Figure 2. Leading utilities with utility-scale solar PPAs

California’s three investor owned utilities—Pacific Gas and Electric PG&E), Southern California Edison (SCE), and San Diego Gas and Electric (SDG&E)—held PPAs with 72% of the total U.S. capacity in development as of the report’s publication. This is largely due to California’s aggressive renewable portfolio standard (RPS), which mandates that these three utilities derive 33% of their generation from renewable resources. The four states of California, Arizona, Nevada, and Florida—all but the last of which have coupled favorable RPSs with outstanding solar resources—are slated to host approximately 90% of the utility-scale solar projects in the United States.

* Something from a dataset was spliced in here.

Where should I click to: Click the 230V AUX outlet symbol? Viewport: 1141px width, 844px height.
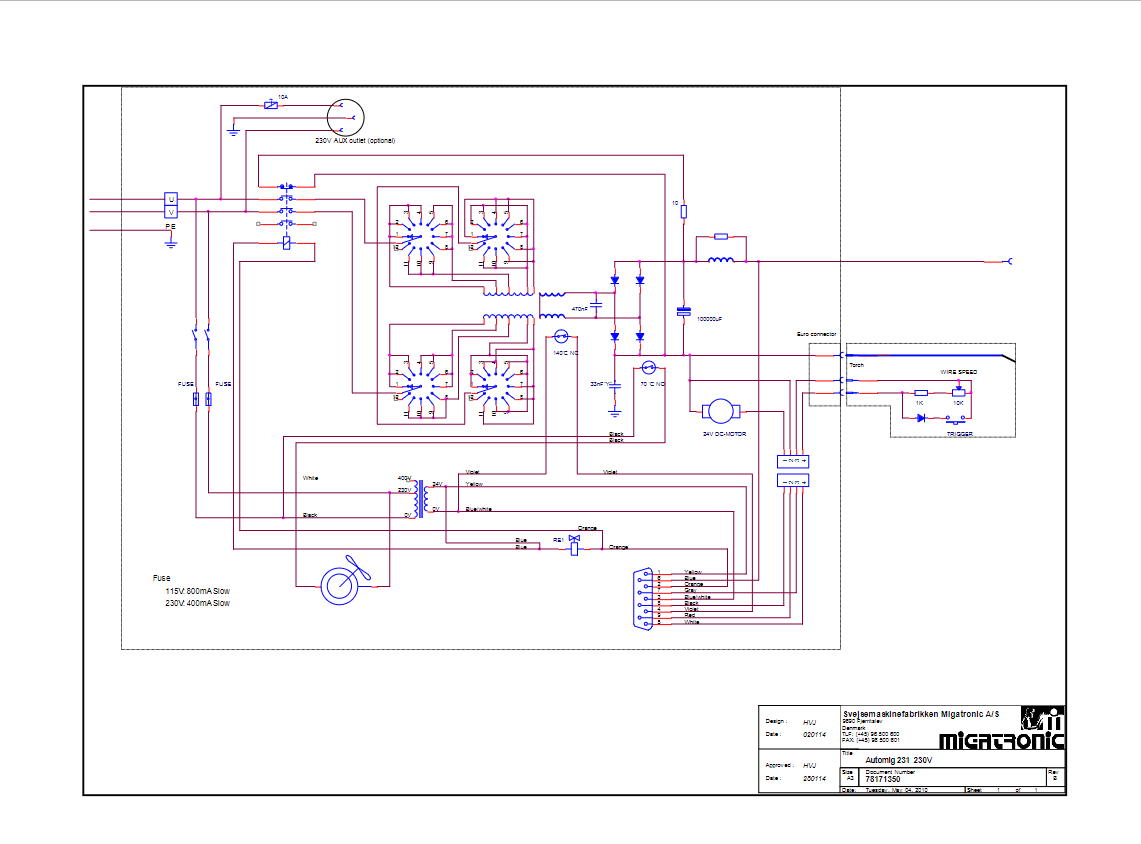[x=344, y=116]
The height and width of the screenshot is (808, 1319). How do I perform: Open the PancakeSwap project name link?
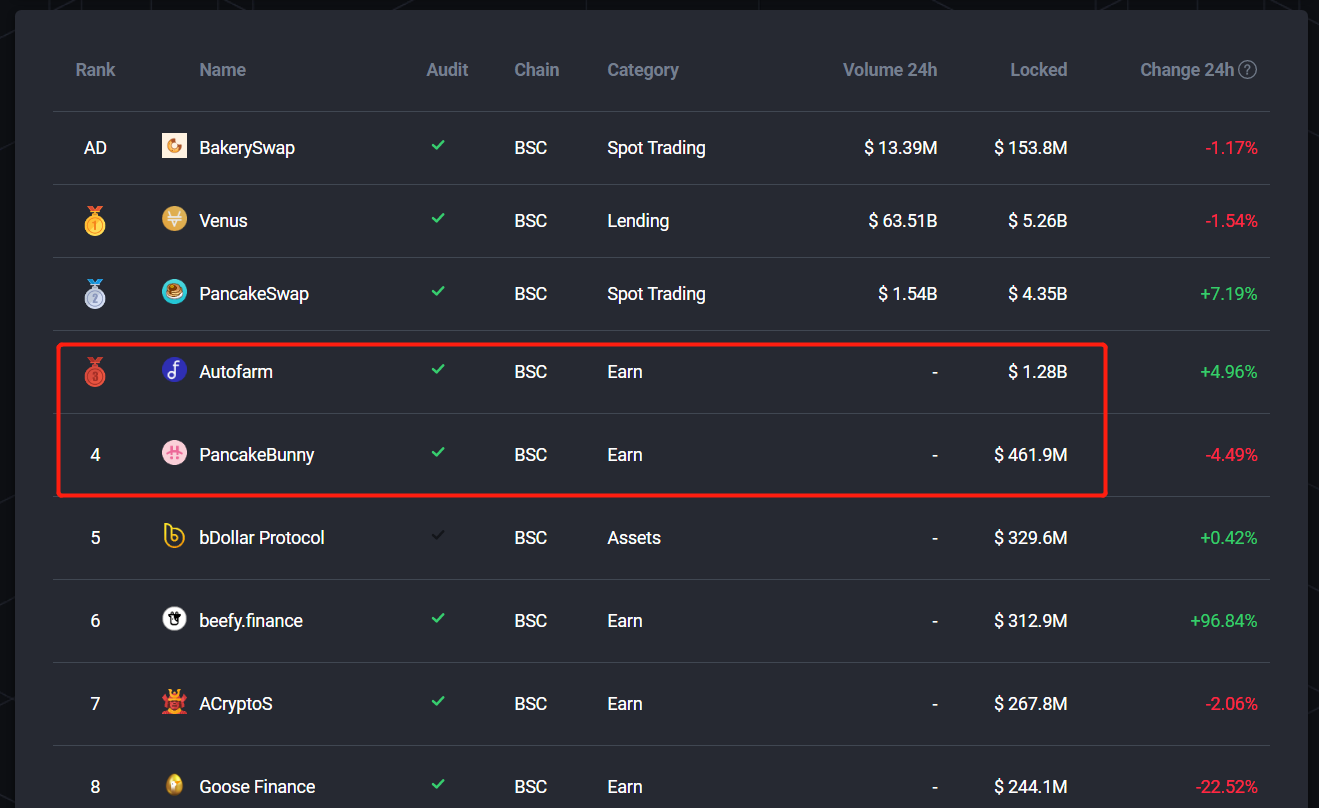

State RPSs, in concert with the federal loan guarantee program and federal tax benefits (including the investment tax credit, accelerated depreciation schedule, and the Treasury’s 1603 grant program), comprise a policy trinity that is largely responsible for the utility-scale solar boom. This is one of the conclusions of the second utility-scale report from NREL, Federal and State Structures to Support Financing Utility-Scale Solar Projects and the Business Models Designed to Utilize Them.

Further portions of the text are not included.